We argued that, as feckless as the Obama Iran policy may seem to be, if
it results in a softening of Arab attitudes, this would be good for
regional peace and Arab, Israeli and U.S. interests.
Several readers wrote to point out that there is a precedent: President Carter's feckless Middle East policy.
As detailed in op-eds by Yossi Alpher in the Forward and Arthur Herman in The Wall Street Journal,
Carter's Mideast policy was originally driven by his naiveté toward the
enemy of that time, the Soviet Union. Carter proposed a "regional peace
conference" in which the U.S. and the U.S.S.R. would work out a
comprehensive agreement between Israel, the Palestine Liberation
Organization, Egypt, Jordan, Lebanon and Syria.
As Alpher writes, "It would have been an invitation Israel could not
refuse, much as it would like to. The hostile Soviet presence in the
region, the reality of negotiating opposite not one but a host of Arab
countries, and the Carter administration's ideological orientation all
seemed to ensure that Israel would be subject to awesome pressures to
make concessions that it deemed dangerous."
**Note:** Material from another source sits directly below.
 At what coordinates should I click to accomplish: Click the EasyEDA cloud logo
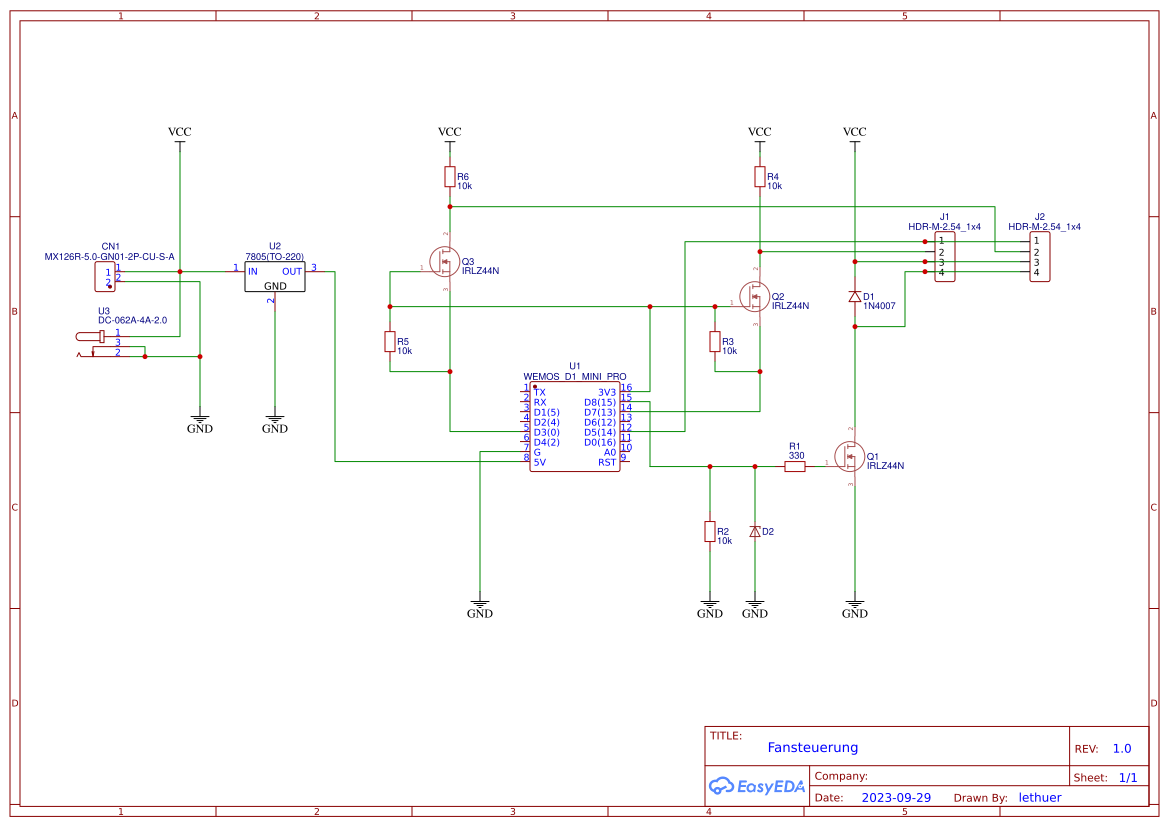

But Anwar Sadat, president of Egypt, had different ideas. When he
took power in 1970, Egypt was a Soviet client state, but Sadat had
shifted Cairo's allegiance to the U.S. and had no wish to re-enter the
Soviet camp. He undertook private talks with the Israelis, followed by
his own visit to Jerusalem in November 1977.
"Even
after Sadat's trip to Jerusalem," Herman notes, "Mr. Carter announced
that 'a separate peace agreement between Egypt and Israel is not
desirable.' " But a year later, with his foreign policy in shambles,
"Carter finally decided to elbow his way into the game by setting up a
meeting between Sadat and Begin at Camp David." That meeting resulted
in the first peace treaty between Israel and an Arab state.
One hesitates to put Jimmy Carter forward as a model for anything.
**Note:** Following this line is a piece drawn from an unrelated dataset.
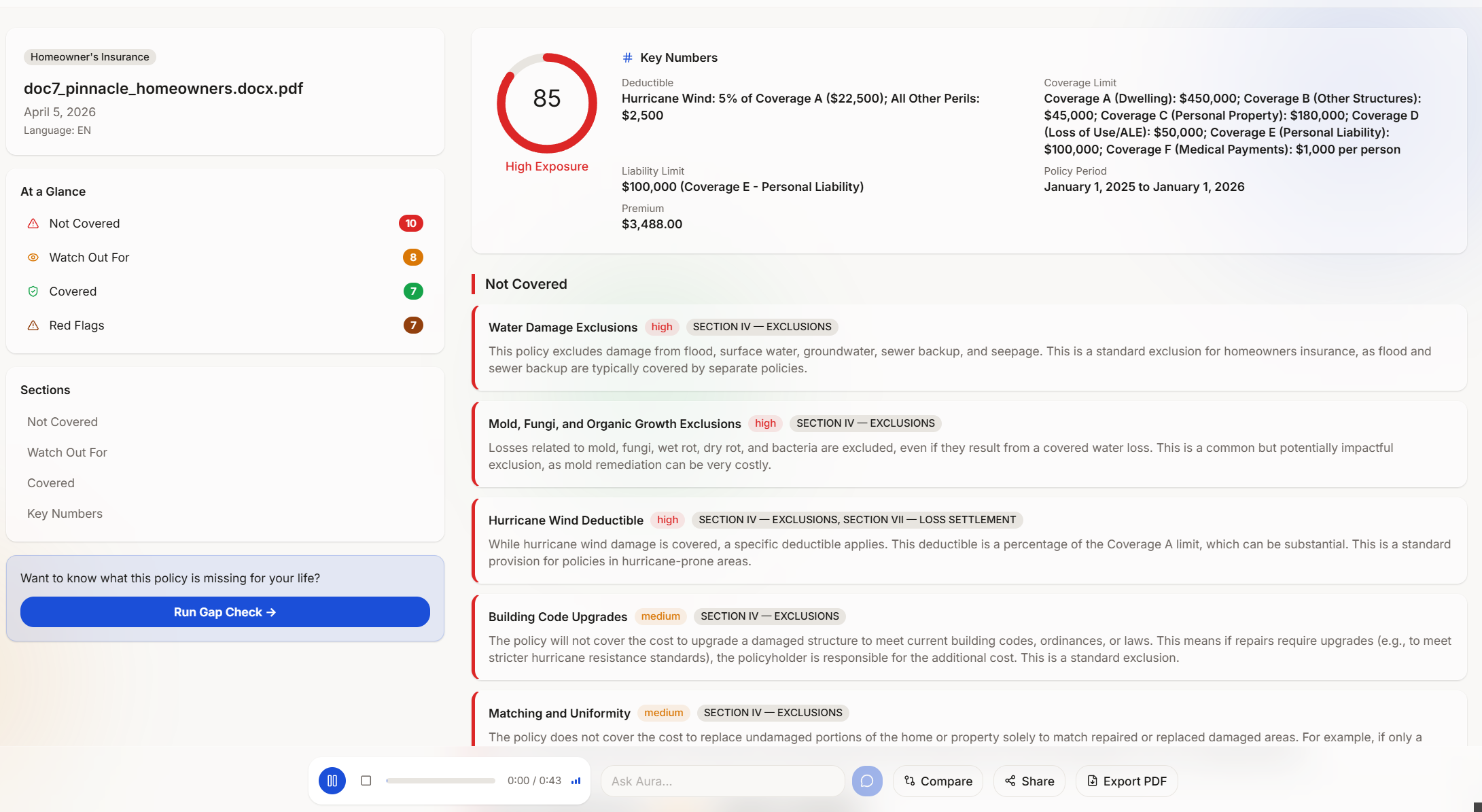This screenshot has width=1482, height=812.
Task: Click the Not Covered warning triangle icon
Action: 33,224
To the extent that the success at Camp David mitigated the disaster
that was his presidency, it was only because he proved so ineffective
at carrying out his initial reckless policy.
Still, if one assumes Obama's policies are as reckless as Carter's,
one can certainly hope that the current president will be as
ineffective as his predecessor in carrying them out.
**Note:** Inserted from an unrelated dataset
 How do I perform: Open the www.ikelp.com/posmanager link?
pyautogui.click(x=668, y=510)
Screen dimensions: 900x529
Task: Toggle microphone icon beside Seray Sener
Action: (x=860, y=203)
You can see my earlier argument in my post "Forget Hope, Try Realism", and later in "Memories of Jimmy". I still think the problems with Islamic militants at home, as well as the model of Jordan and its quiet detente with Israel pushed Egypt into face-saving peace agreements, but the Soviet angle just adds another reason they would have wanted peace without Carter's intervention.
POSTSCRIPT
For those unfamiliar with my running joke, this is not to be taken seriously, I dont think anyone is plagiarizing my material, it just amuses me to pretend I do.